Wednesday, June 24, 2009

Guest-Blogger Trudy Balch: 5 Things Gaby Brimmer Loved, Or Would Have

After a hiatus while I've been on the book tour, the Wednesday 5-links guest-blog post is back! This week's is by Trudy Balch, writer, editor, and translator of both Spanish and Ladino. Her latest translation, just out from Brandeis University Press, is from the Spanish: Gaby Brimmer: An Autobiography in Three Voices. Gaby Brimmer (1947 - 2000) was a Mexican writer and disability rights activist. Born with cerebral palsy, Gaby communicated largely by typing with her left foot or by using her foot to spell out words on an "alphabet board" at the base of her wheelchair. Notes Balch, "The feature film Gaby: A True Story was based on her experiences, with the original Spanish version of this book a prime source. Renowned writer Elena Poniatowska structured the text to alternate Gaby’s voice (including her poetry) with those of her mother and her caregiver, creating a riveting conversation-like effect."
5 Things Gaby Brimmer Loved, or Would Have
Gaby Brimmer was a voracious reader and writer who published several other books, as well as articles and individual poems. In her introduction to Gaby’s life story, Elena Poniatowska recalls how Gaby’s mother, Sari, proudly showed her Gaby’s bookshelf, whose contents ranged from Spinoza, Marx, Bertrand Russell and Gabriel García Márquez to Dostoevsky, Jung, Max Weber and Rosario Castellanos. "I have a cause, and maybe that’s why I write," Gaby declared. "I want to tell the world that I’m fighting for myself and for my people... I want us to have equal opportunities to live, to fight, and to be ourselves." Here is some of what she held dearest or might have:

1. The ADEPAM
Gaby and a group of friends founded the Asociación para los Derechos de Personas con Alteraciones Motoras (Association for the Rights of People with Motor Disabilities) in 1989. Originally an advocacy group, it now concentrates on rehabilitation services.

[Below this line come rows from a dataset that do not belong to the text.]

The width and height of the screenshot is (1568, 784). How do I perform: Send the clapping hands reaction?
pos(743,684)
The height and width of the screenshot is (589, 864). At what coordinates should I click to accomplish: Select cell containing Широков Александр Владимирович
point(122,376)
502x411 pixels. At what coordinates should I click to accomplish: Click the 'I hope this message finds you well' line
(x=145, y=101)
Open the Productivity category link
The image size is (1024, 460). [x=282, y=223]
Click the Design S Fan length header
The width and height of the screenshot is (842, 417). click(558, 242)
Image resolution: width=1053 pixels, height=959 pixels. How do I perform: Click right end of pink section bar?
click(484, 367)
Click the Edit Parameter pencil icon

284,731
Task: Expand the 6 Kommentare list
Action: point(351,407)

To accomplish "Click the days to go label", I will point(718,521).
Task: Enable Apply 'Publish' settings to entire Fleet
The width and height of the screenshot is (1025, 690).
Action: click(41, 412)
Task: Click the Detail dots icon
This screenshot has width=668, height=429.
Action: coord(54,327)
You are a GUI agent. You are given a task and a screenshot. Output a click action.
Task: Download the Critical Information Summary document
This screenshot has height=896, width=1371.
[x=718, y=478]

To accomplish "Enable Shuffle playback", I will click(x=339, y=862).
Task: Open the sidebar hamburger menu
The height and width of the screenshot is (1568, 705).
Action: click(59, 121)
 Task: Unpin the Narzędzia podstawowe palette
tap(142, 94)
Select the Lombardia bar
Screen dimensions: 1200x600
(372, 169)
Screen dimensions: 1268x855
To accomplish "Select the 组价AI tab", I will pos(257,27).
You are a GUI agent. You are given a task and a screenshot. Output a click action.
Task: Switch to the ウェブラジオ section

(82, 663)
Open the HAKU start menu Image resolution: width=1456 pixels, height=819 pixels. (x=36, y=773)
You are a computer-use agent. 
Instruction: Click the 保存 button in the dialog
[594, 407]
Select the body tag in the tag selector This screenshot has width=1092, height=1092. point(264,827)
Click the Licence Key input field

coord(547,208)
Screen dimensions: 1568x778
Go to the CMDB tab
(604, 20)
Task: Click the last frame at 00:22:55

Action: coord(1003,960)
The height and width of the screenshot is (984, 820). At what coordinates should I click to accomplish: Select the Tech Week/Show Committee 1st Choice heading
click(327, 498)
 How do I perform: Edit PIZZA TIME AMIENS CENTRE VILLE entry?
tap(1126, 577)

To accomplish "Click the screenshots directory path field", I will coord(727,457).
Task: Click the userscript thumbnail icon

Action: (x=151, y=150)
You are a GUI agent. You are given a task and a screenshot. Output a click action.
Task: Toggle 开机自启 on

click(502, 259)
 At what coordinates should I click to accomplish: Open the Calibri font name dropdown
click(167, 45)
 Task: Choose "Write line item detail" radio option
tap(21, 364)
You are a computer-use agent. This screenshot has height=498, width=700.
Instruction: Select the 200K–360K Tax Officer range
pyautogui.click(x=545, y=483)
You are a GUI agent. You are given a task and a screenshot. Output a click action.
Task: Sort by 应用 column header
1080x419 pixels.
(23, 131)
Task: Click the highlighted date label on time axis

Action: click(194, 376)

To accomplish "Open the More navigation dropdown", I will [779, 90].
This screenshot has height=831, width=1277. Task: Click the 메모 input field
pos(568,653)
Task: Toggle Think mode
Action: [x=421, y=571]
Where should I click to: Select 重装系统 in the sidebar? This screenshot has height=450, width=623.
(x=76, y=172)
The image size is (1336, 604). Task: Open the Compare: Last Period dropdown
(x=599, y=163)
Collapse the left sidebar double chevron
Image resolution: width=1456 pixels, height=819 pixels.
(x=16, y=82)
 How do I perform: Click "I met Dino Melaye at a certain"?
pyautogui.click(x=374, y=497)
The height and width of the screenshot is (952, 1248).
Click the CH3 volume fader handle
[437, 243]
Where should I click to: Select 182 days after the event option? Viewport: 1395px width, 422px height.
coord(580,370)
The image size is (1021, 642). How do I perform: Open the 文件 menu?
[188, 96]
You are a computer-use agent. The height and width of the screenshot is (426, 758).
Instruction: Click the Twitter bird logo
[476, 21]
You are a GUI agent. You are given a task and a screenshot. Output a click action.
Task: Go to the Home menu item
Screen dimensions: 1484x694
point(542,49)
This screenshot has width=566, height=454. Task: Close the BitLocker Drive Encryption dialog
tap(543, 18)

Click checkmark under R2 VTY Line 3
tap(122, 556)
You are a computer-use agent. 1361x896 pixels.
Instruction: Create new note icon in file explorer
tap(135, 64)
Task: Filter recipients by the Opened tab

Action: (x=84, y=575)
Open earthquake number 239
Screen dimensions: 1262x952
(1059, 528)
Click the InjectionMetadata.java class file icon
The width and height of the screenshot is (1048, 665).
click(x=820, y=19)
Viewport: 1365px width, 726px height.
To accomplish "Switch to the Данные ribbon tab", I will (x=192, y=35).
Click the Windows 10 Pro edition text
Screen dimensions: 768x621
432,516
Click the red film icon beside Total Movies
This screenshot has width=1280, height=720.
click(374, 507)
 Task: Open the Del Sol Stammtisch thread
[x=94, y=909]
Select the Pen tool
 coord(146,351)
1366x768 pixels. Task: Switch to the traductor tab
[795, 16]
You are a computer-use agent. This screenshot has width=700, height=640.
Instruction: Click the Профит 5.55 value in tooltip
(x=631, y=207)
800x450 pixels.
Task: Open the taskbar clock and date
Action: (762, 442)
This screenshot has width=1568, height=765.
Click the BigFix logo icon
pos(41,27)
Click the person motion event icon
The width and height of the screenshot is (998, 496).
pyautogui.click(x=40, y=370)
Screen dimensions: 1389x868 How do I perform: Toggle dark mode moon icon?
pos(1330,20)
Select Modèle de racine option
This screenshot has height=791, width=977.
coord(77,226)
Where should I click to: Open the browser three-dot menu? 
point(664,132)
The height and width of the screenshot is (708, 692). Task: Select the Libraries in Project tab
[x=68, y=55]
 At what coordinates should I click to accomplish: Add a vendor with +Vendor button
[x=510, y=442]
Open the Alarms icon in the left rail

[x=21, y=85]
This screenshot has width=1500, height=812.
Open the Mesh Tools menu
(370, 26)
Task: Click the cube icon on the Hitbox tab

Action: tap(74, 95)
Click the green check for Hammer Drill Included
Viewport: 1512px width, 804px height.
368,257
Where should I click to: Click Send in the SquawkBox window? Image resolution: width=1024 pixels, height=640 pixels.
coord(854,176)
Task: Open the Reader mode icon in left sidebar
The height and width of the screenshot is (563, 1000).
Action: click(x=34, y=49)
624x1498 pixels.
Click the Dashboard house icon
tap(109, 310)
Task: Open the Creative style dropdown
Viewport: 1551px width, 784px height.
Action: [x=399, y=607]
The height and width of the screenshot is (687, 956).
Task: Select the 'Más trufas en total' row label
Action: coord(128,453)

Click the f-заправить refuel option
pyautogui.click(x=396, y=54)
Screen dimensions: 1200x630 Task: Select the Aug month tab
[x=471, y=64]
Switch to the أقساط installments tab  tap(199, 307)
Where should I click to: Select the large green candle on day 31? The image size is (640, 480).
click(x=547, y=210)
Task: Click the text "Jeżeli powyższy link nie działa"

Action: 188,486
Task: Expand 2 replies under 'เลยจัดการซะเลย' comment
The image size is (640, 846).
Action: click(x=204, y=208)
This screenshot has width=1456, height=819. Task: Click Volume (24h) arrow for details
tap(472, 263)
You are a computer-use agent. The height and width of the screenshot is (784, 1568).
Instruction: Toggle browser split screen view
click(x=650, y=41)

To see a series of photos of Gaby, enter the site, click on "Gaby Brimmer" and then scroll through the introduction.

2. Gaby: Un año después
Yet to be translated into English, this 1980 collection of Gaby’s poetry sold 20,000 copies when it was published in Mexico City. Though out of print, as are her published letters (Cartas de Gaby) and the short story collection Disfraces y otros cuentos, these books are often available through used book dealers and in libraries.

3. Too Late to Die Young: Nearly True Tales from a Life
If Gaby had lived to 2005, I’ll bet she would have read Harriet McBryde Johnson’s witty, insightful, irrepressible memoir. "You're easy to deal with," Johnson’s father tells her. "As long as you get exactly what you want and no one gives you any shit."

4. Elena Poniatowska: An Intimate Biography
Had she lived to 2003, Gaby would likely have read the bestselling Spanish original of this biography, entitled Elenísima: ingenio y figura de Elena Poniatowska The English version was published in 2007.


5. The Mexican Revolution by Adolfo Gilly
Gaby did read the original Spanish version of this book, mentioning it in Gaby Brimmer during an imaginary conversation with her typewriter, which she named "Che" (after Che Guevara). Critic Carlos Monsivais has called Gilly’s volume "a splendid amalgam of political history, dialectic analysis, a vision of a people in arms, and an uncompromising demystification."